> **Problem to work on**: With pictures omitted, copy exactly the lines from the one containing "Select the MA5 indicator label" through the end of the records below.

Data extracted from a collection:
------------------------------------------------------------

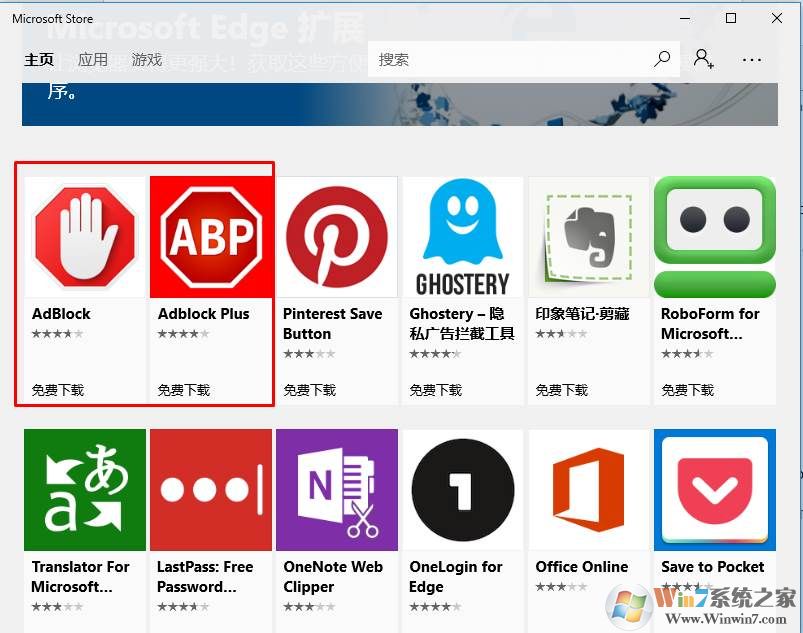Image resolution: width=803 pixels, height=633 pixels.
Task: Open the account sign-in person icon
Action: tap(704, 59)
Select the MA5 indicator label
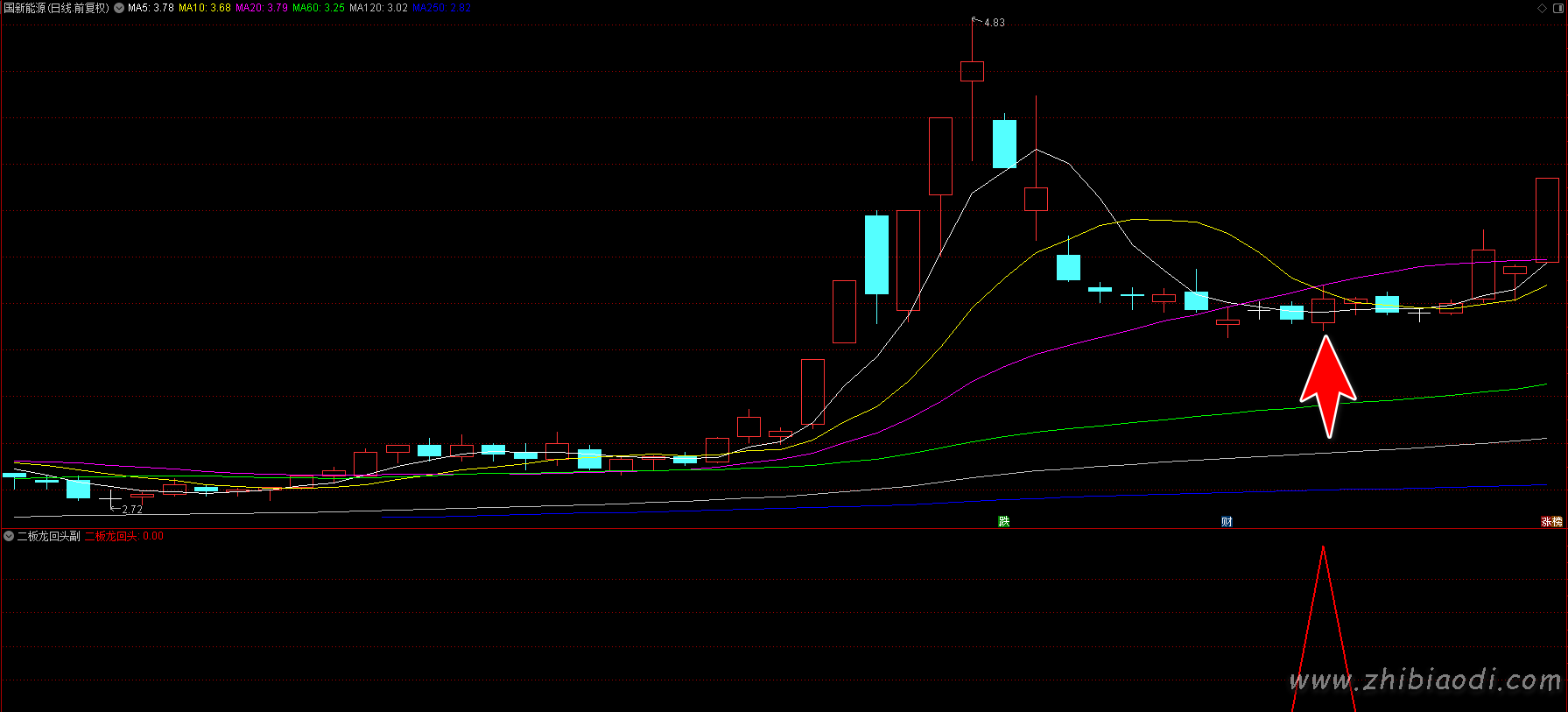Viewport: 1568px width, 712px height. 151,8
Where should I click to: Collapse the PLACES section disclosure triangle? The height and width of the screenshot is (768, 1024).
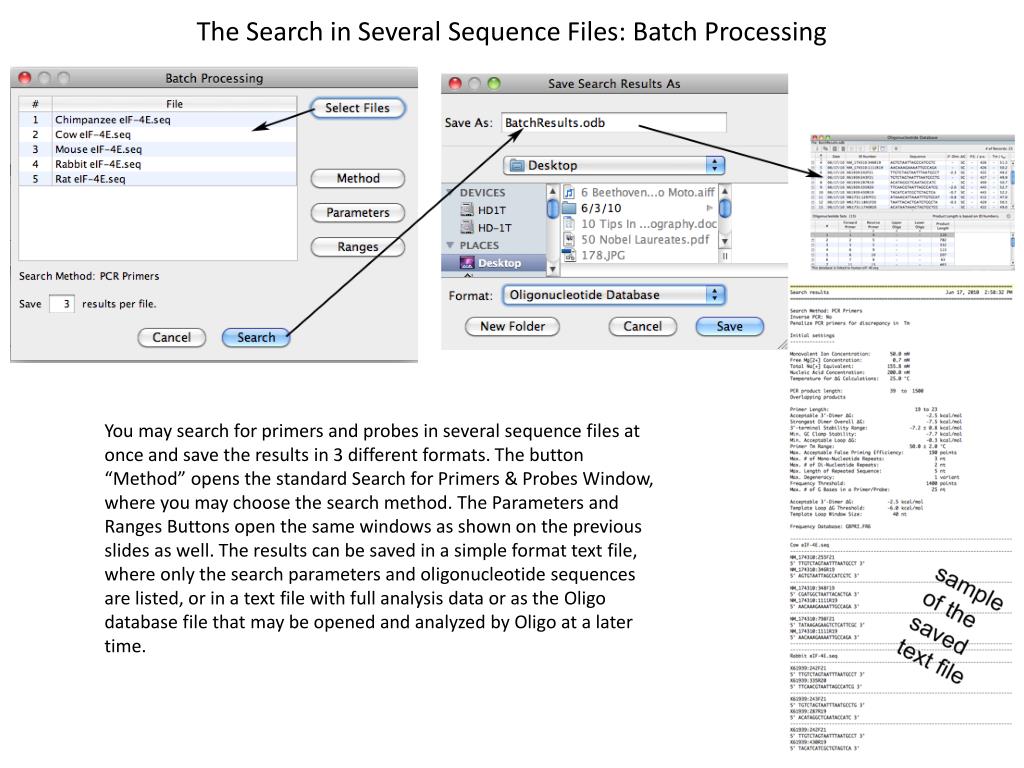[x=450, y=245]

------------------------------------------------------------

> **Finished exercise**:
Select the MA5 indicator label
Viewport: 1568px width, 712px height. 151,8
Where should I click to: Collapse the PLACES section disclosure triangle? The height and width of the screenshot is (768, 1024).
[x=450, y=245]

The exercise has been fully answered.